Бросок на юг - Паустовский Константин Георгиевич 3 стр.


Опять я нарушил последовательность повествования. В этом виновата моя непокорная память. Прошу прощения и возвращаюсь вспять, чтобы оттуда снова двинуться вперед. Возвращаюсь к географическим картам с их скупыми на слова объяснениями – "легендами". Вернее, я возвращаюсь к "легенде" Сухума, к его топографическому очерку, но буду упоминать только те места, что так или иначе сыграют роль в дальнейшем рассказе.

Отправной точкой топографического описания я беру дом и сад мадемуазель Генриетты Францевны Жалю, где я жил в то время в Сухуме.

Я располагаю описание по радиусам, убегающим от этого низкого дома и маленького сада. Там рос у меня под окном добродушный банан со слоновыми нежно-зелеными ушами.

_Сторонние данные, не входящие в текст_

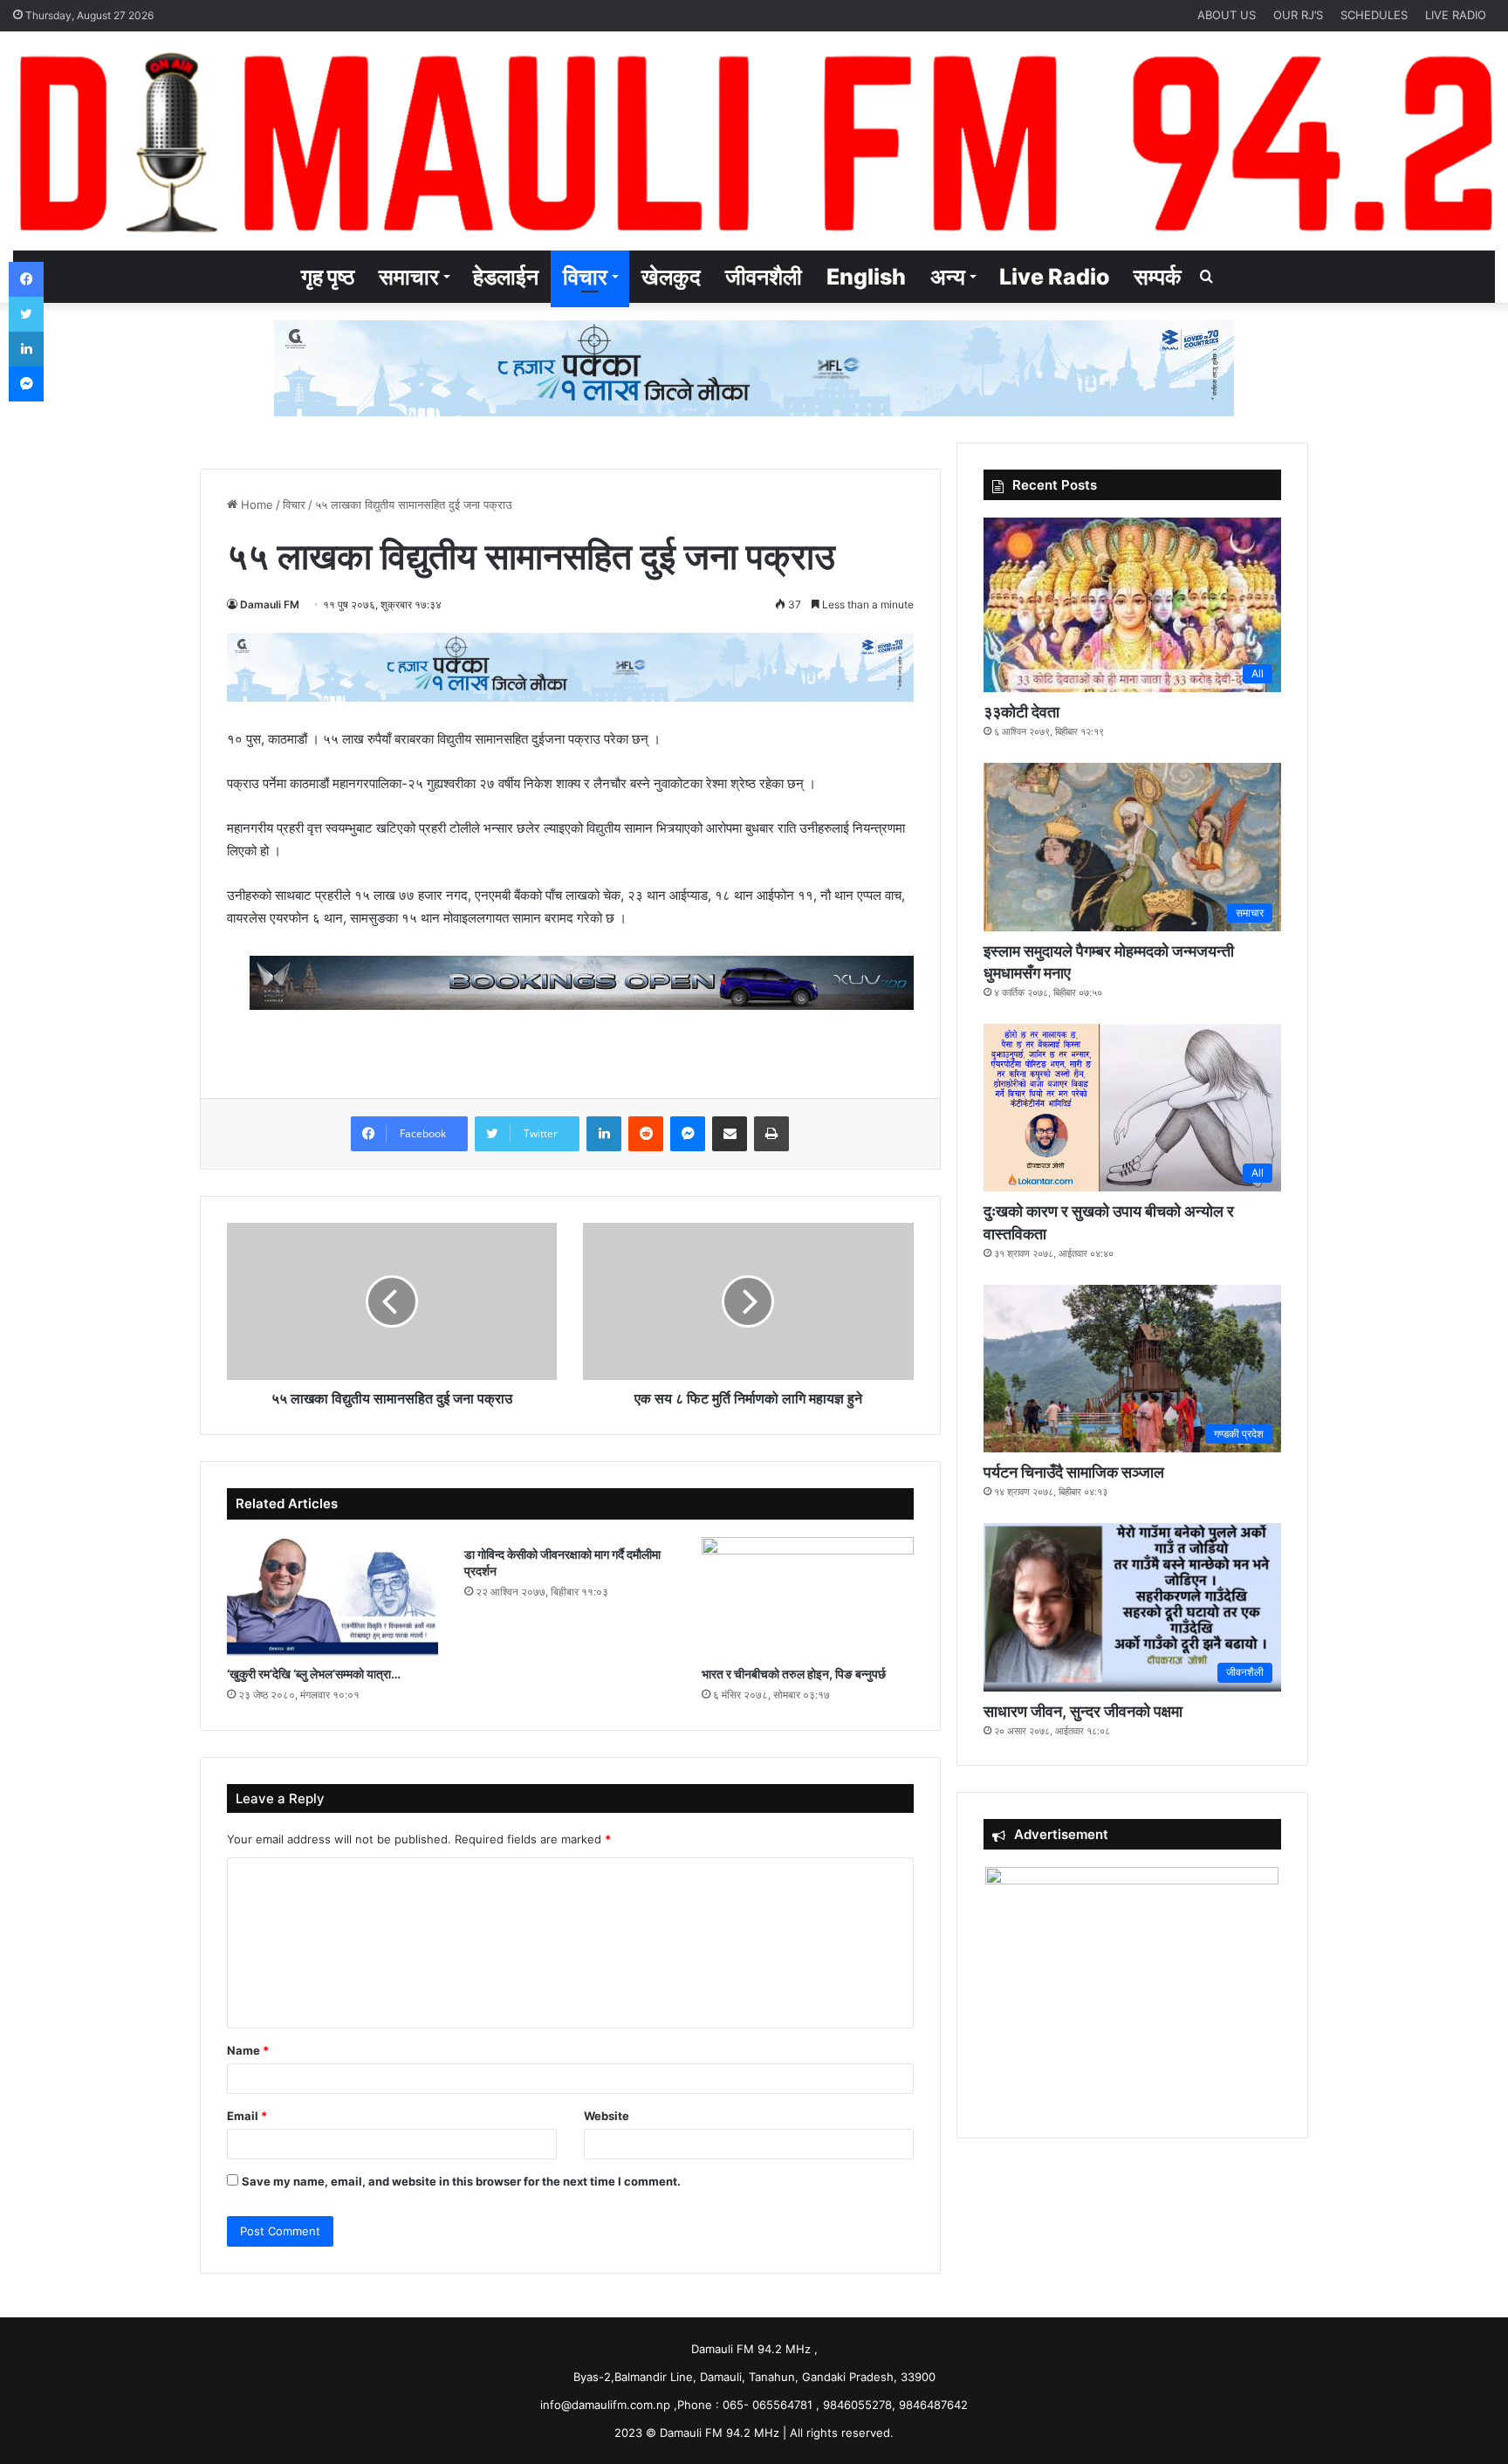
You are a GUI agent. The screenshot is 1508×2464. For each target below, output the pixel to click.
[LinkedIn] (603, 1133)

Но прежде чем перейти к этому описанию, я скажу несколько слов о том, как я остался в Сухуме.

Пока "Пестель" не отвалил из Сухума в Поти, я ушел из предосторожности подальше от набережной. Мне мерещилось, что меня обязательно поймают и вышлют из Сухума.

Так я добрел до горы Чернявского, а на ней – до последнего, уединенного дома Генриетты Жалю.

Старушка, несмотря на полное отсутствие у меня каких бы то ни было вещей, охотно сдала мне комнату. По стенам ее бегали мохнатые сороконожки.

Вечером, когда опасность прошла, я решил спуститься в город, чтобы поужинать в духане. Там на липких от лилового вина дощатых полах бравурно отплясывал лезгинку тощий маленький старик в толстых очках и слишком длинной для него серой черкеске.

Его приятели, сидя за столиком, снисходительно хлопали в ладоши, а духанщик щелкал на счетах, не обращая никакого внимания на добросовестно веселящегося старика.

Старик, окончив танцевать, пригласил меня к своему столику. Он сразу узнал во мне приезжего. Вопреки моему предположению, старик был совершенно трезв и не имел никакого отношения к абхазцам или к каким-либо другим горским народам. Он оказался тифлисским евреем по фамилии Рывкин. Он служил в Сухуме в Союзе кооперативов Абхазии – Абсоюзе – и просто любил в свободное время потанцевать лезгинку.

Он тут же пригласил меня к себе в Абсоюз вести деловую переписку. Вообще в Сухуме мне чертовски повезло.

Но вернемся к топографии.

Посреди сада у Генриетты Францевны была устроена на уровне земли глубокая цементная цистерна для дождевой воды. Воды от весенних дождей Генриетте Францевне хватало почти до осени. Вокруг цистерны росли пальмы с мощными опахалами.

Рядом с усадьбой Генриетты была небольшая поляна, покрытая желтым и лиловым бессмертником. Изредка по поляне проползали змеи.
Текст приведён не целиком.